◆ Aufgabenstellung:
Führe bitte alle Sätze aus dem Textauszug unten auf, die mit einem Fragezeichen enden. Halte dabei die Reihenfolge im Text ein.

◆ Textauszug:
——————————
Ich will das hier auch gar nicht im Detail ausbreiten, was ohnehin schon sehr traurig ist. Was kann eigentlich die Beziehung von Eltern und Kindern zerbrechen lassen? Aus meiner Sicht nur ein Hintergehen des anderen, das Verbreiten von Unwahrheiten über den anderen. Das hat auch eine Zeit die Beziehung zu meiner Mama belastet, aber für mich war selbst das eines Tages zu überwinden und ich konnte ihr all die Liebe und Dankbarkeit zeigen, die ich für sie empfunden habe.

Wie geht es Euch, erwarten Eure Kinder eine lebenslange Fürsorge, auch wenn sie selbst Kinder haben? Erwarten sie, dass ihr euer Leben weiterhin der Familie opfert, wie ihr es ja die ganzen Jahre getan habt? Spielt ihr auch jenseits der 60 brav eure Rollen weiter oder kam auch bei euch der Punkt, wo ihr erkannt habt, dass es nun endlich mal Zeit ist, das eigene Leben zu leben? Und wie haben eure Kinder darauf reagiert?
——————————
◆ Verfügbare Daten:
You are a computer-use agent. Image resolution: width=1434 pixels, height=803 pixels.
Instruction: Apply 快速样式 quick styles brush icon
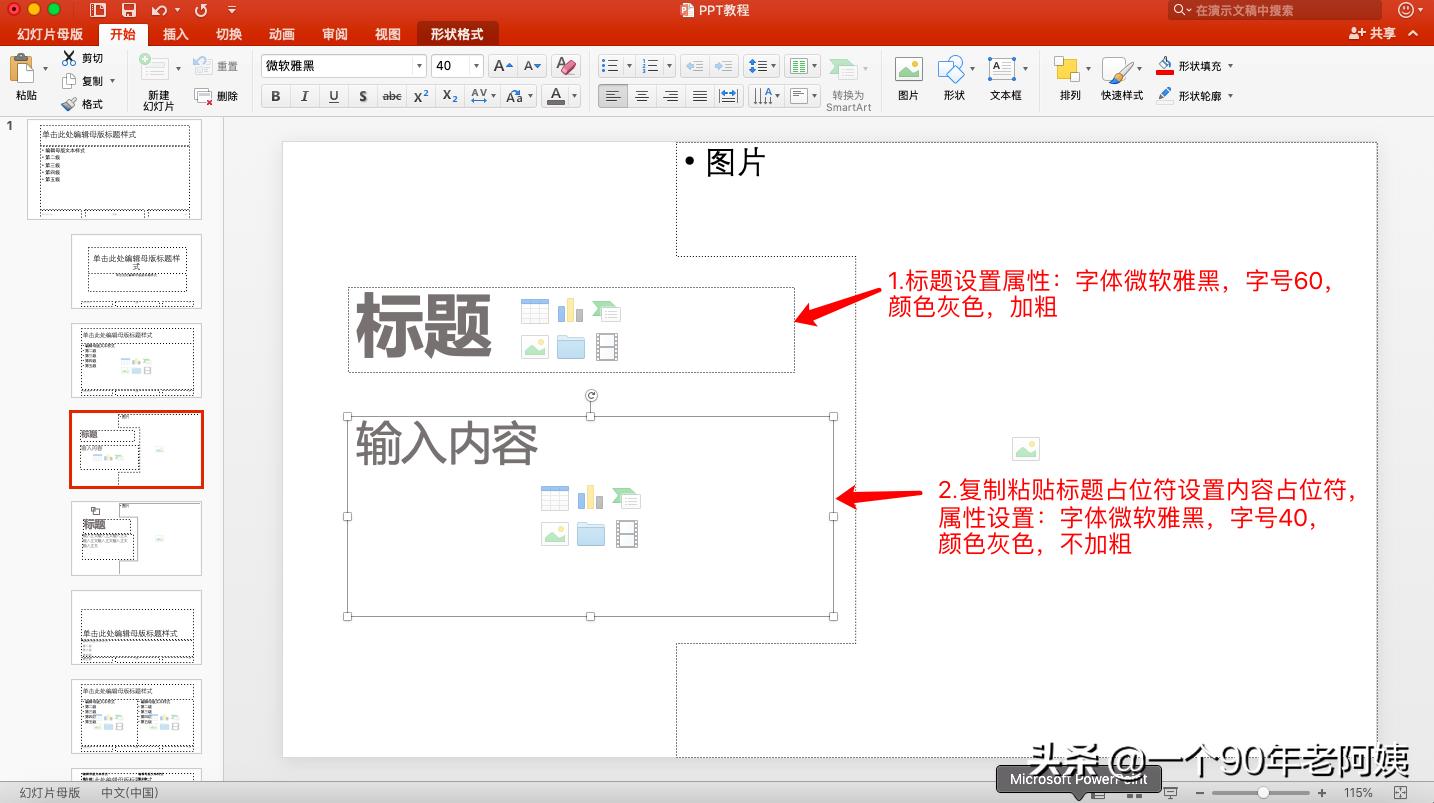[1119, 72]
——————————
◆ Vollständige Lösung:
1. Was kann eigentlich die Beziehung von Eltern und Kindern zerbrechen lassen?
2. Wie geht es Euch, erwarten Eure Kinder eine lebenslange Fürsorge, auch wenn sie selbst Kinder haben?
3. Erwarten sie, dass ihr euer Leben weiterhin der Familie opfert, wie ihr es ja die ganzen Jahre getan habt?
4. Spielt ihr auch jenseits der 60 brav eure Rollen weiter oder kam auch bei euch der Punkt, wo ihr erkannt habt, dass es nun endlich mal Zeit ist, das eigene Leben zu leben?
5. Und wie haben eure Kinder darauf reagiert?